Description of the task: Copy the rows again, requests included, starting at the line that has "You are a computer-use" and stopping after the line that has "[133, 1192]", and shift every coordinate in the answers by adding -49. Leave the pictures out of your answer.

Supplied entries:
——————————

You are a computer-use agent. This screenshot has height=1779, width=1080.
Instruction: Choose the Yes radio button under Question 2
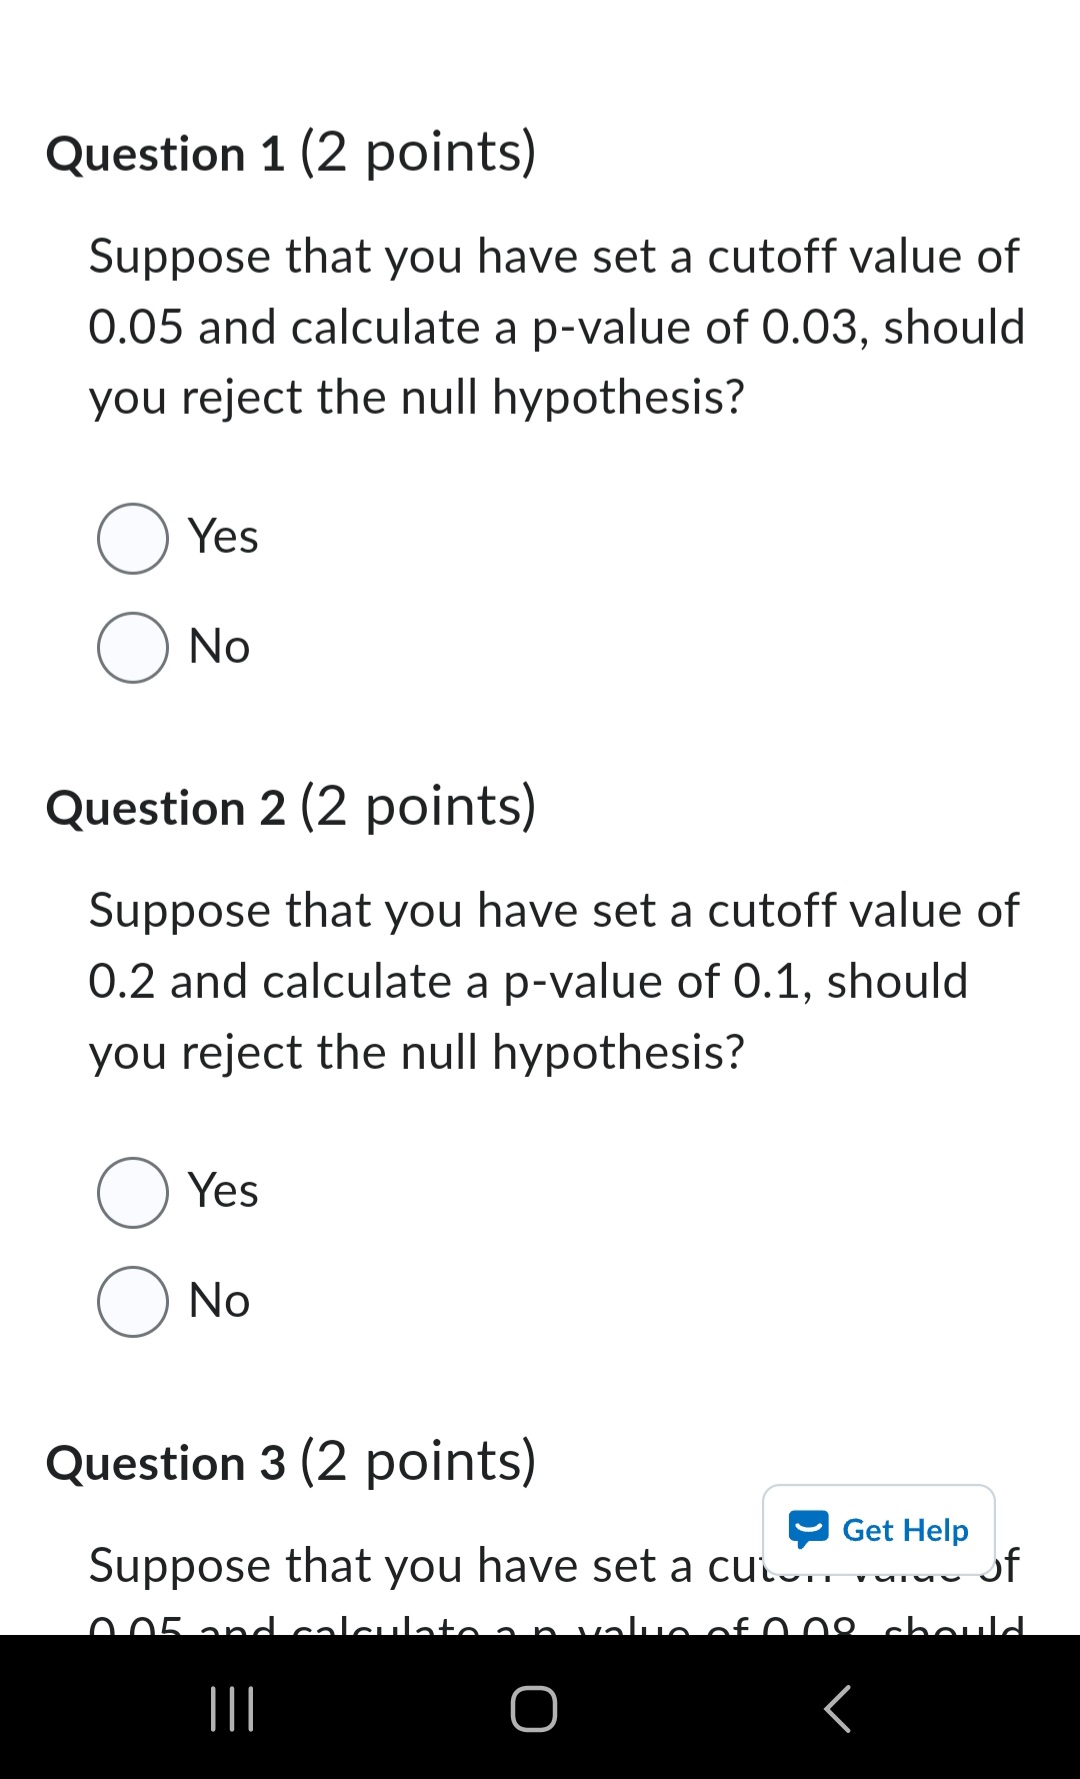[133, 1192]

——————————

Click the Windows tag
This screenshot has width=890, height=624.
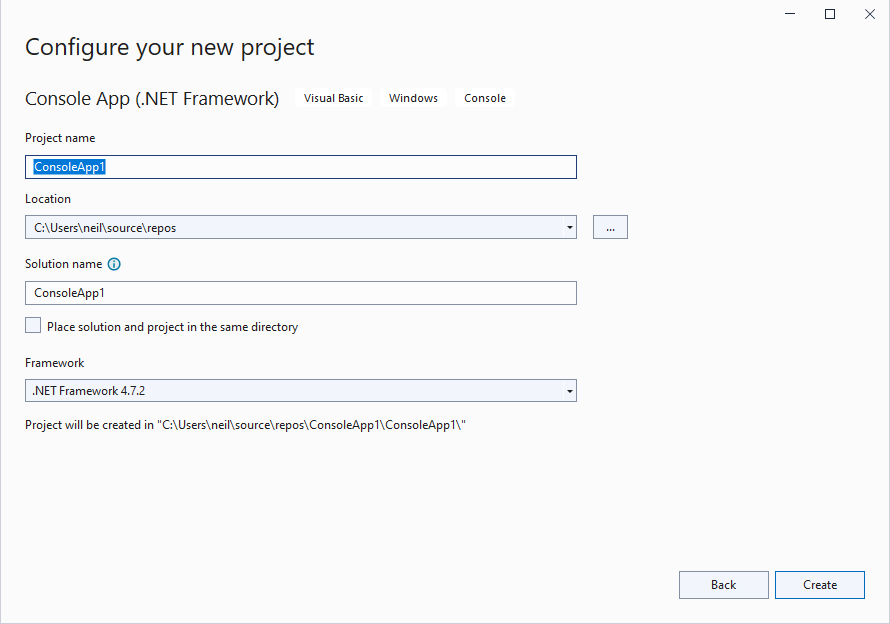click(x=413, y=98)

——————————

Output below:
You are a computer-use agent. This screenshot has height=1779, width=1080.
Instruction: Choose the Yes radio button under Question 2
[84, 1143]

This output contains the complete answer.